Over the years, successive governments in India have tried to make quality generic medicines more affordable. In 2008, the Jan Aushadhi scheme was launched which was then revamped and rebranded as Pradhan Mantri Bhartiya Jan Aushadhi Pariyojana (PMBJP) in 2015. The scheme hasn’t been very successful. A research paper titled “Improving access to medicines by popularising generics: a study of ‘India’s People’s Medicine’ scheme in two districts of Maharashtra" authored by Sonam Lavtepatil and Soumitra Ghosh, found that while unbranded generics offer great opportunities for substantial cost savings, they need further policy actions to realise their full potential. These include the need to ensure that the Bureau of Pharma Public Sector Undertakings of India (BPPI) procures only those drugs that pass the bioequivalence test as well as pushing for compulsory de-branding of generics.
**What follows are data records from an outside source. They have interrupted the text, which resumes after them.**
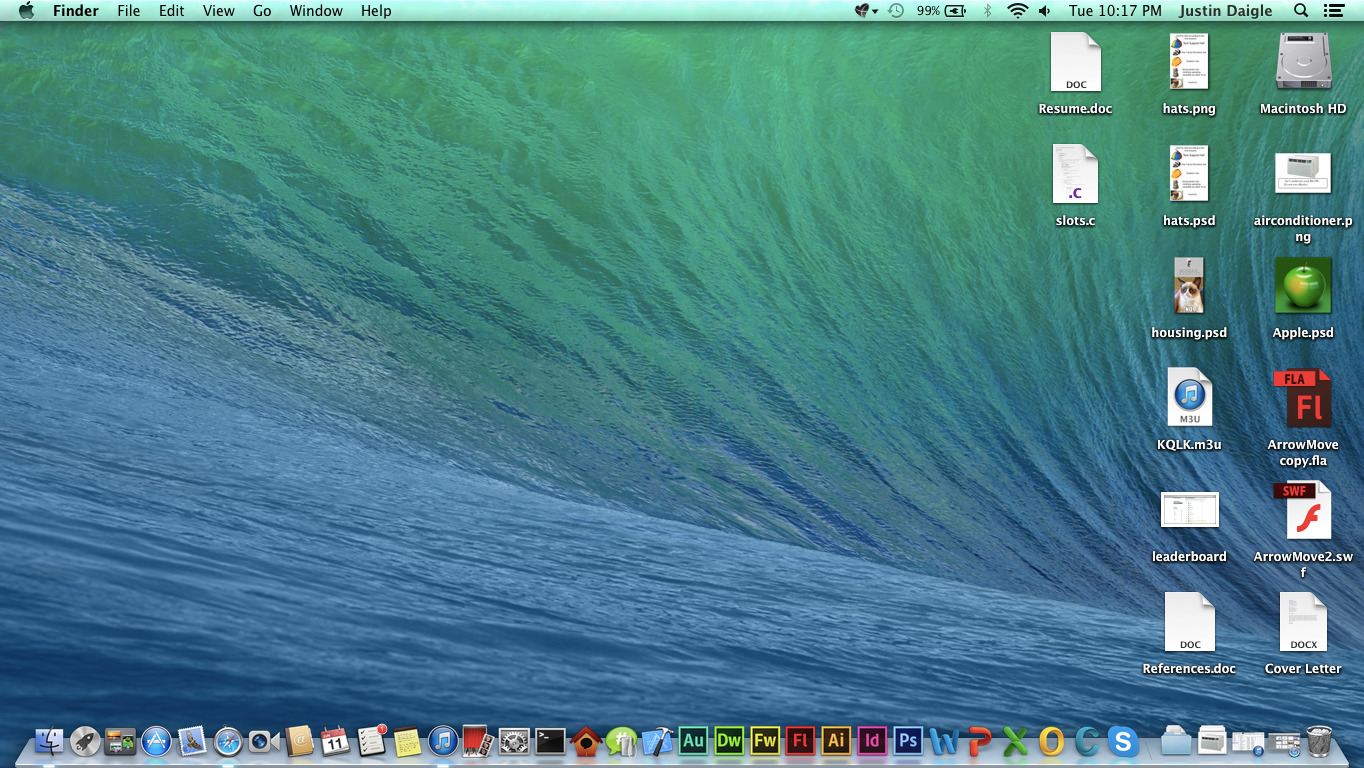This screenshot has height=768, width=1364.
Task: Open the volume control in menu bar
Action: click(x=1045, y=11)
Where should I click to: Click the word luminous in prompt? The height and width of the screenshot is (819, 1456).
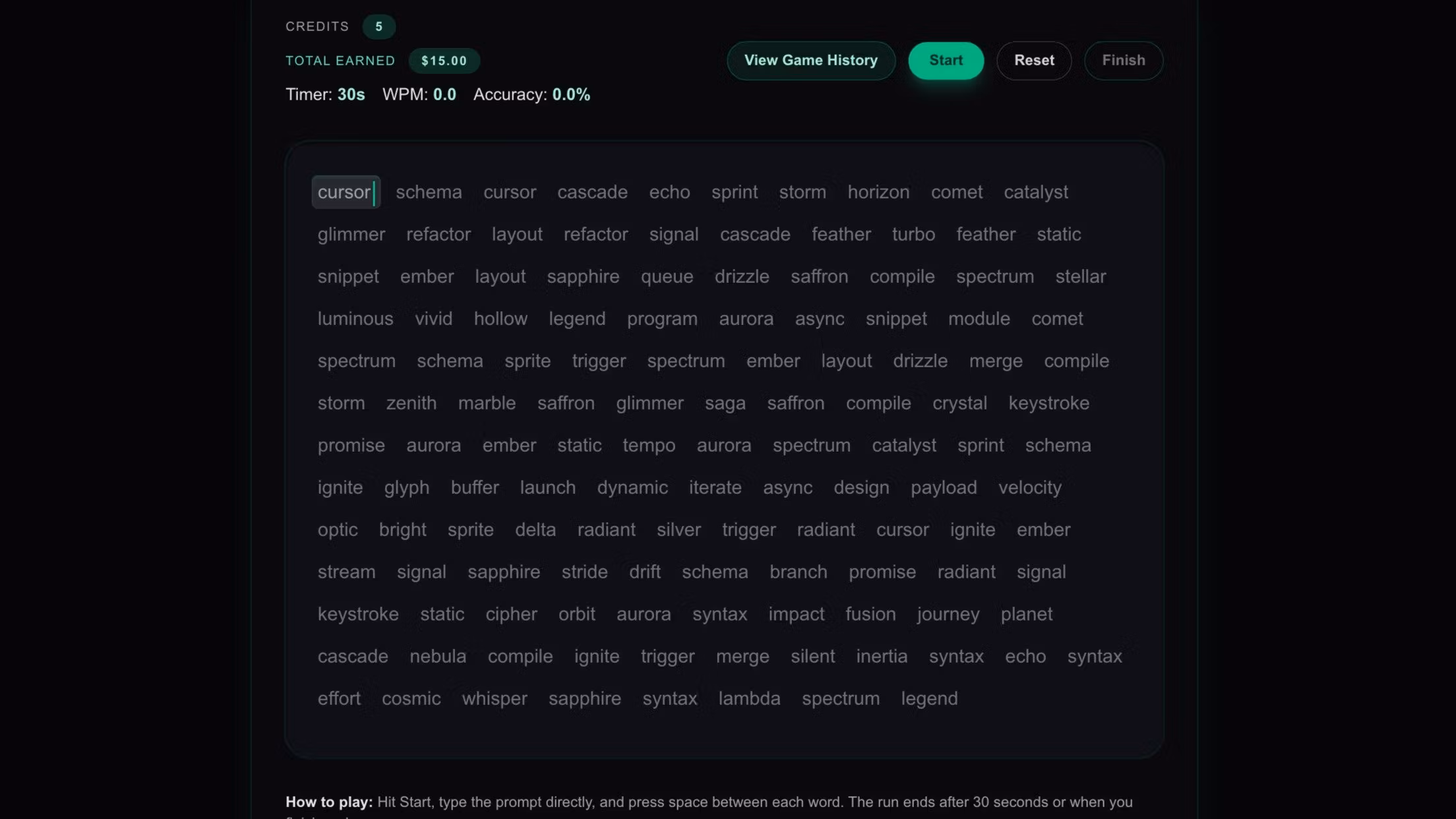coord(355,319)
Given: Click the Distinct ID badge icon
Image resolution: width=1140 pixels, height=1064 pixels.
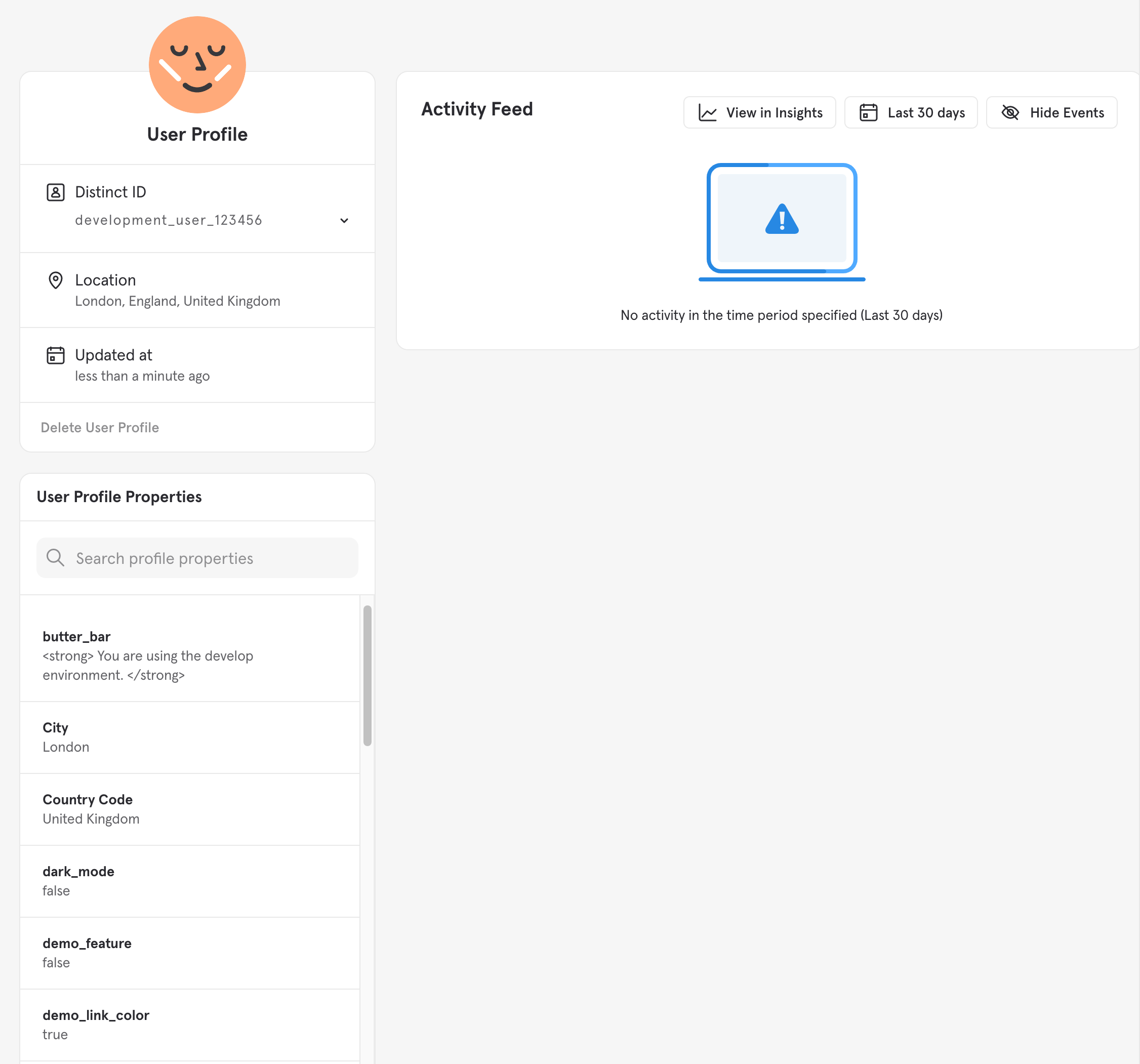Looking at the screenshot, I should (55, 193).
If Indian pharma companies, now facing intense competition as well as scrutiny in global markets, want to develop the vast domestic market, they need to reconsider their pricing strategy as well as ensure quality. In India bioequivalence studies were not compulsory till 2017 and even after that biowaivers have allowed major exceptions which runs the danger of insufficient quantities of the drug reaching the bloodstream to be of therapeutic value. 

Such anomalies as well as steep prices are a disservice to patients in a country dubbed the pharmacy capital of the world.